In the field of multimodal embedding learning, researchers have continuously worked to connect different data forms in order to better understand and process diverse information. Recently, a research team from Salesforce Research, University of California, Santa Barbara, University of Waterloo, and Tsinghua University jointly proposed VLM2Vec-V2, a new multimodal embedding learning framework aimed at unifying retrieval tasks for images, videos, and visual documents.
Existing multimodal embedding models are typically trained on specific datasets such as MMEB and M-BEIR, mainly focusing on natural images and photographs. These datasets mostly come from MSCOCO, Flickr, and ImageNet, failing to cover a broader range of visual information types, such as documents, PDFs, websites, videos, and slides.
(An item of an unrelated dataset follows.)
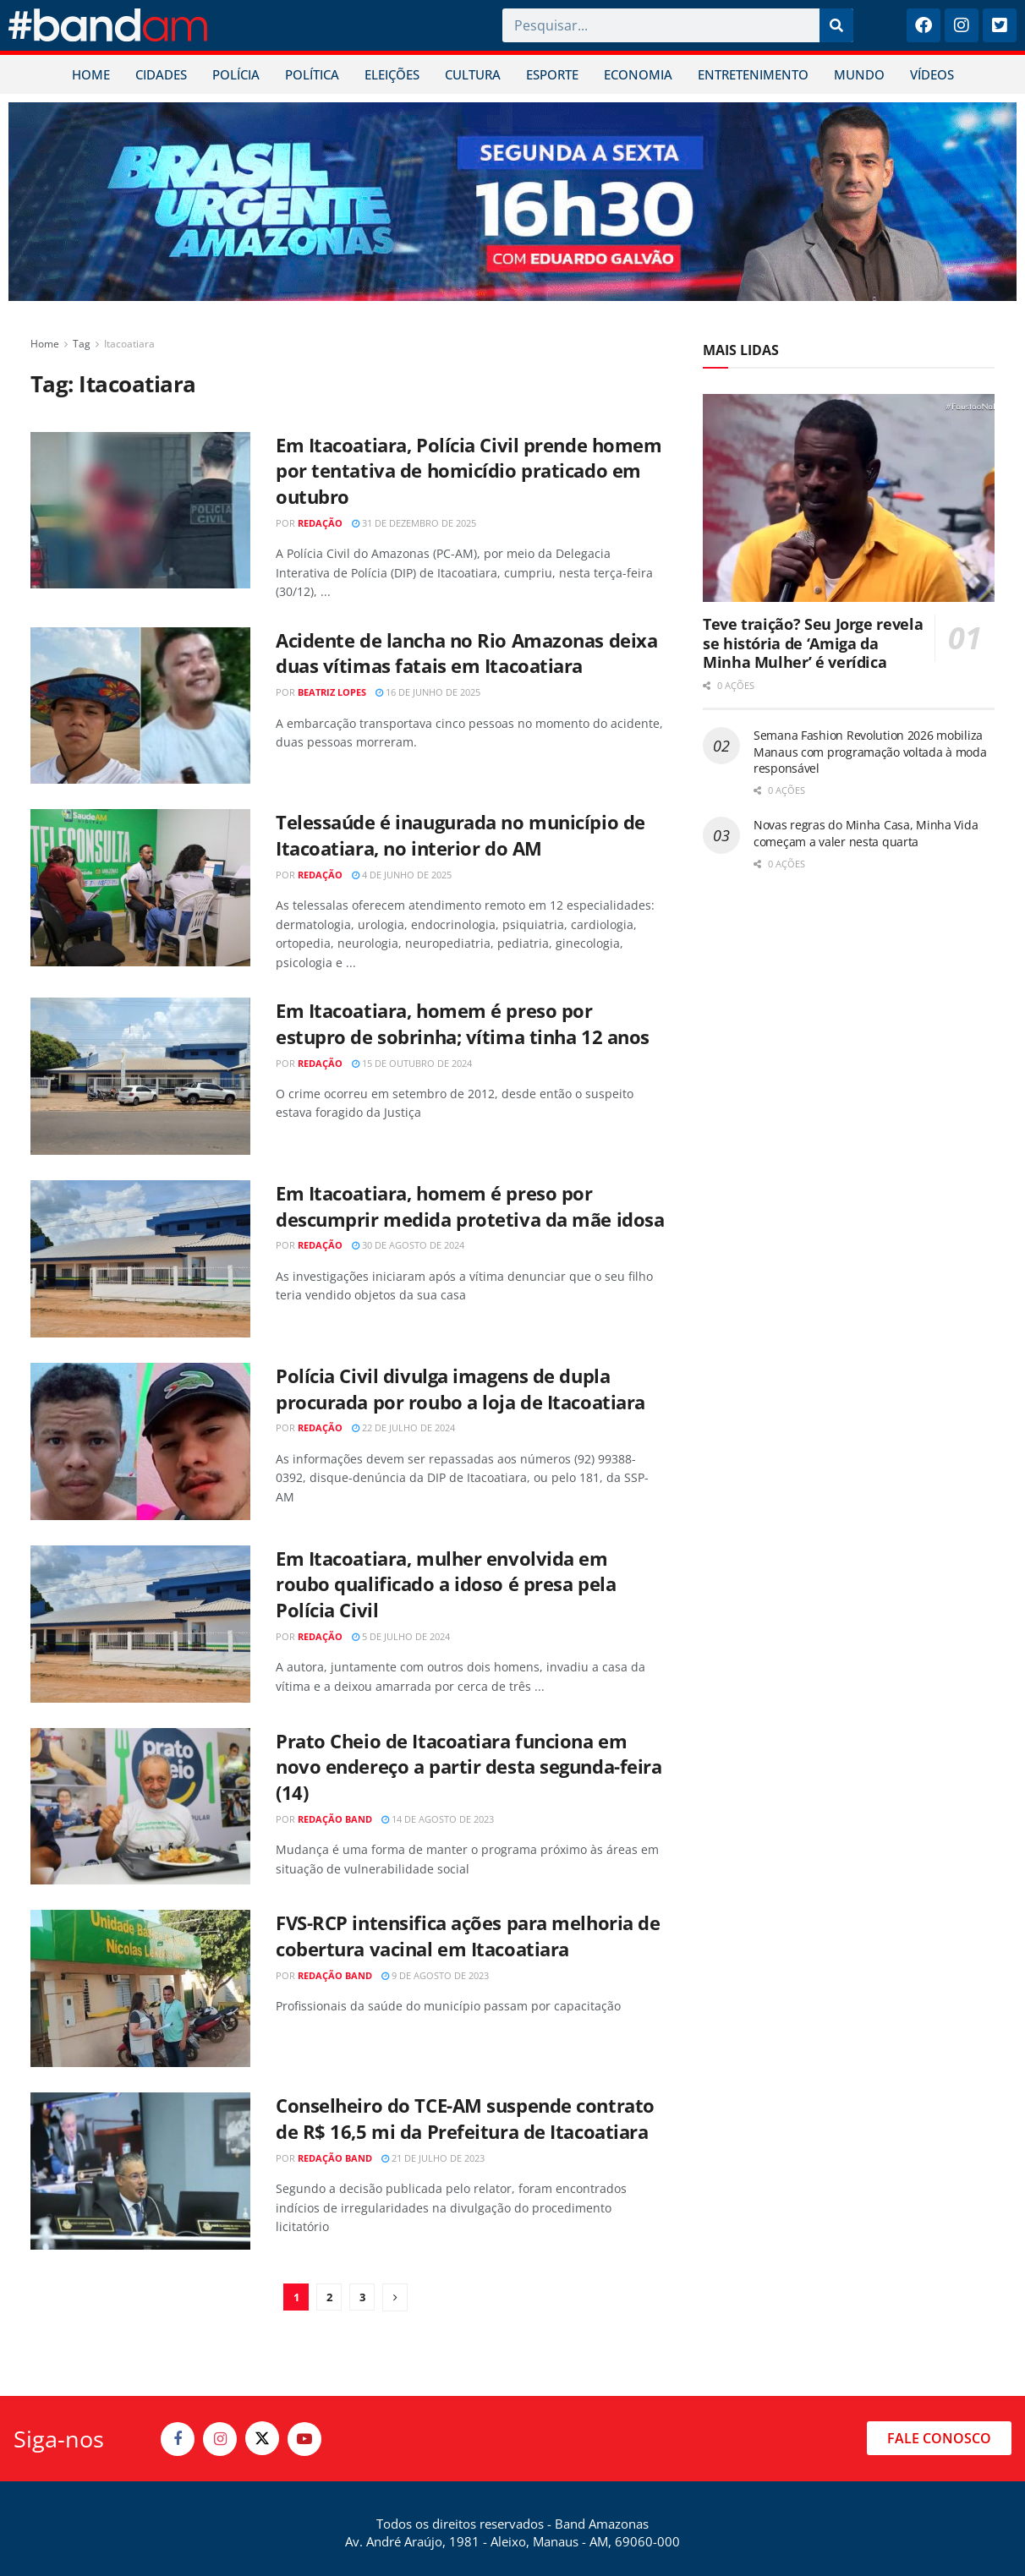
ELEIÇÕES (392, 74)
This limitation leads to unsatisfactory performance of existing embedding models in practical tasks, such as article search, website search, and YouTube video search.
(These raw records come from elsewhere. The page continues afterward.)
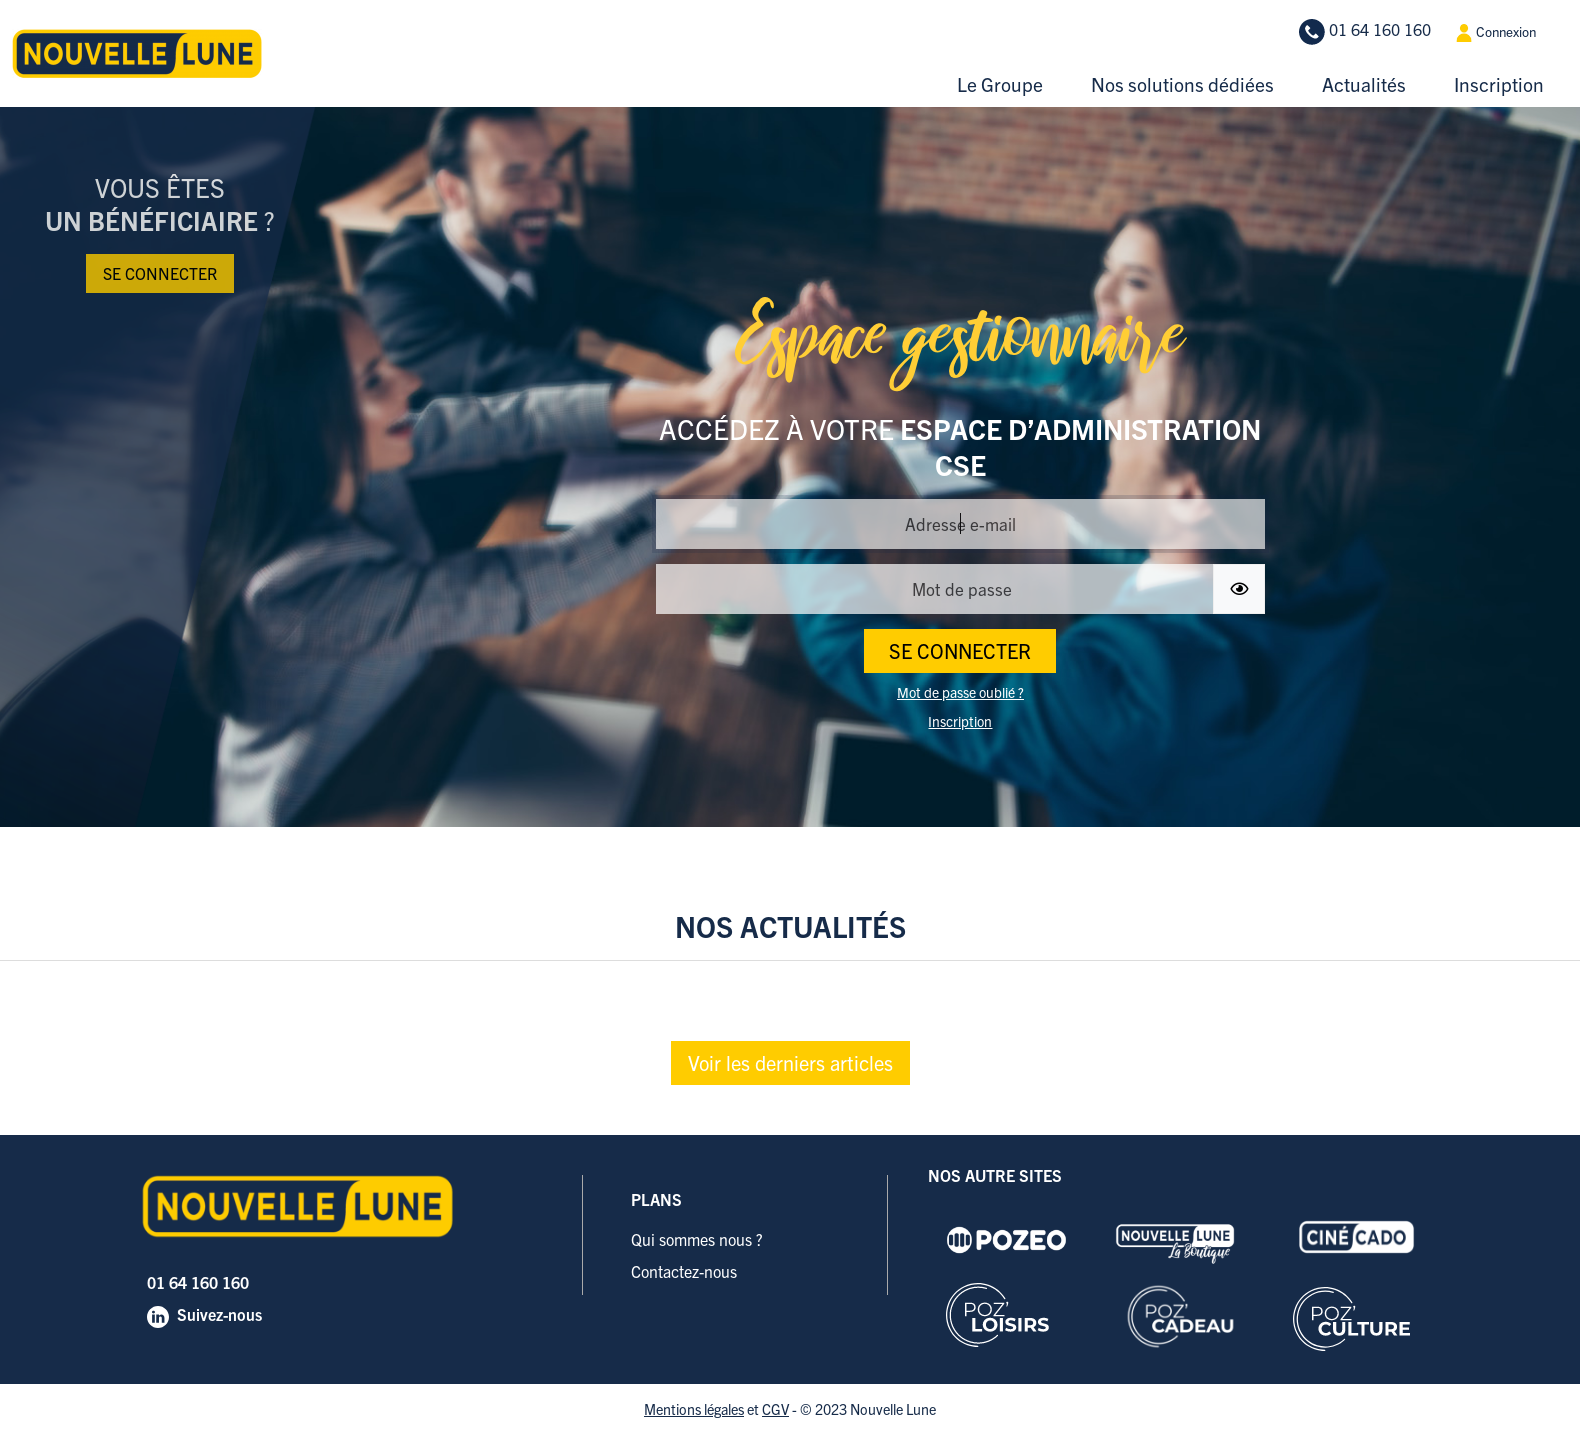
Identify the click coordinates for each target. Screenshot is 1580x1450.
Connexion (1495, 32)
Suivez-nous (219, 1314)
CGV (775, 1409)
The introduction of VLM2Vec-V2 first expands the MMEB dataset, adding five new task types, including visual document retrieval, video retrieval, temporal localization, video classification, and video question answering. This expansion provides more comprehensive evaluation criteria for multimodal learning. In addition, as a general embedding model, VLM2Vec-V2 supports various input formats and performs excellently in both new tasks and traditional image benchmark tests, laying a more flexible and scalable foundation for research and practical applications.
VLM2Vec-V2 adopts Qwen2-VL as its core architecture, which has unique advantages in multimodal processing. Qwen2-VL has three key features: simple dynamic resolution, multi-modal rotation position embedding (M-RoPE), and a unified framework combining two-dimensional and three-dimensional convolution. To achieve effective multi-task training across various data sources, VLM2Vec-V2 also introduces a flexible data sampling pipeline, using a pre-set sampling weight table and interleaved sub-batch processing strategies to enhance the stability of contrastive learning.
In the comprehensive evaluation across 78 datasets, VLM2Vec-V2 achieved the highest average score of 58.0, outperforming multiple strong baseline models and demonstrating excellent performance in both image and video tasks. Although it slightly lags behind the ColPali model in visual document retrieval, VLM2Vec-V2 provides a direction for future research in the unified framework of multimodal learning.
Project: https://github.com/TIGER-AI-Lab/VLM2Vec
huggingface: https://huggingface.co/VLM2Vec/VLM2Vec-V2.0
Key points:
📊 VLM2Vec-V2 is a newly launched multimodal embedding learning framework that can unify retrieval tasks for images, videos, and visual documents.
📝 The new model's evaluation dataset MMEB-V2 adds various task types, enhancing the richness and accuracy of multimodal learning.
🚀 VLM2Vec-V2 performs excellently in multiple tasks and has become an important benchmark model in the field of multimodal learning.